▶ **Problem statement**:
Please repeat, exactly as written, the line containing "Task: Select the Mirror tool in left toolbar" and every line after it through the end of the records below, leaving out any pictures.

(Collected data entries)
────────

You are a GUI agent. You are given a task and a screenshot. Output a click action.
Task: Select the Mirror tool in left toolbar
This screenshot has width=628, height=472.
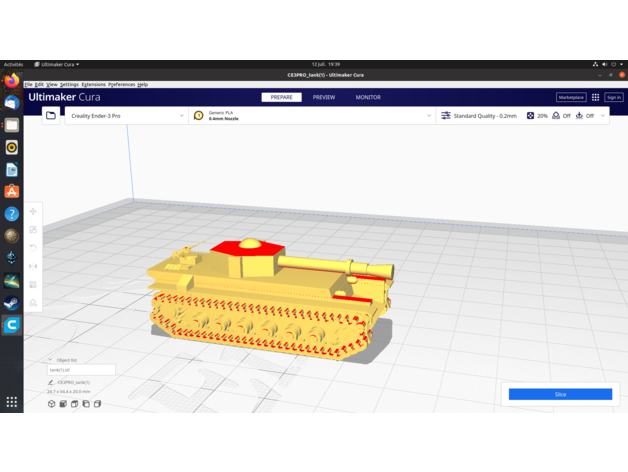click(33, 266)
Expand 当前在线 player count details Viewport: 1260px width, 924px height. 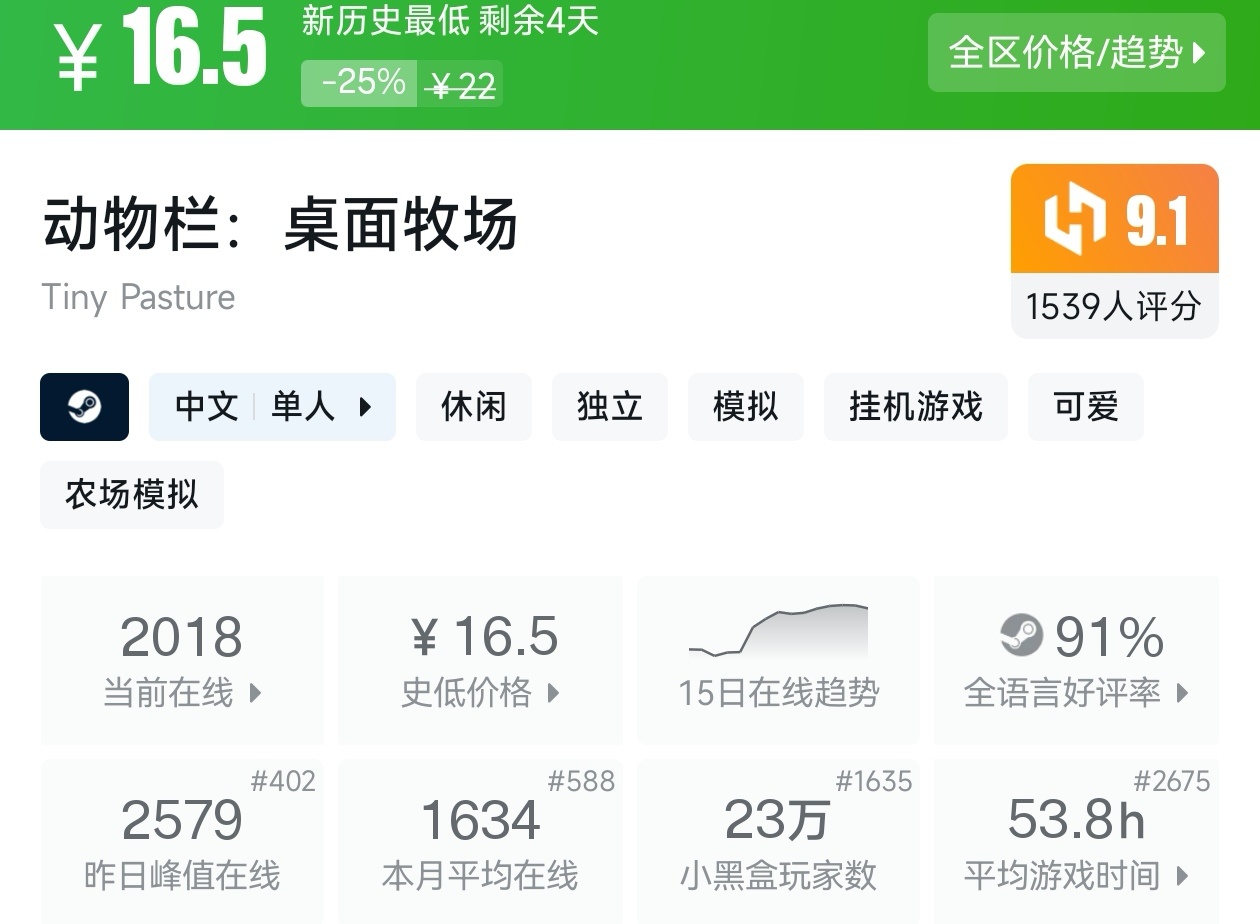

────────

▶ **Output of the task**:
Task: Select the Mirror tool in left toolbar
This screenshot has width=628, height=472.
click(33, 266)
Expand 当前在线 player count details Viewport: 1260px width, 924px height. 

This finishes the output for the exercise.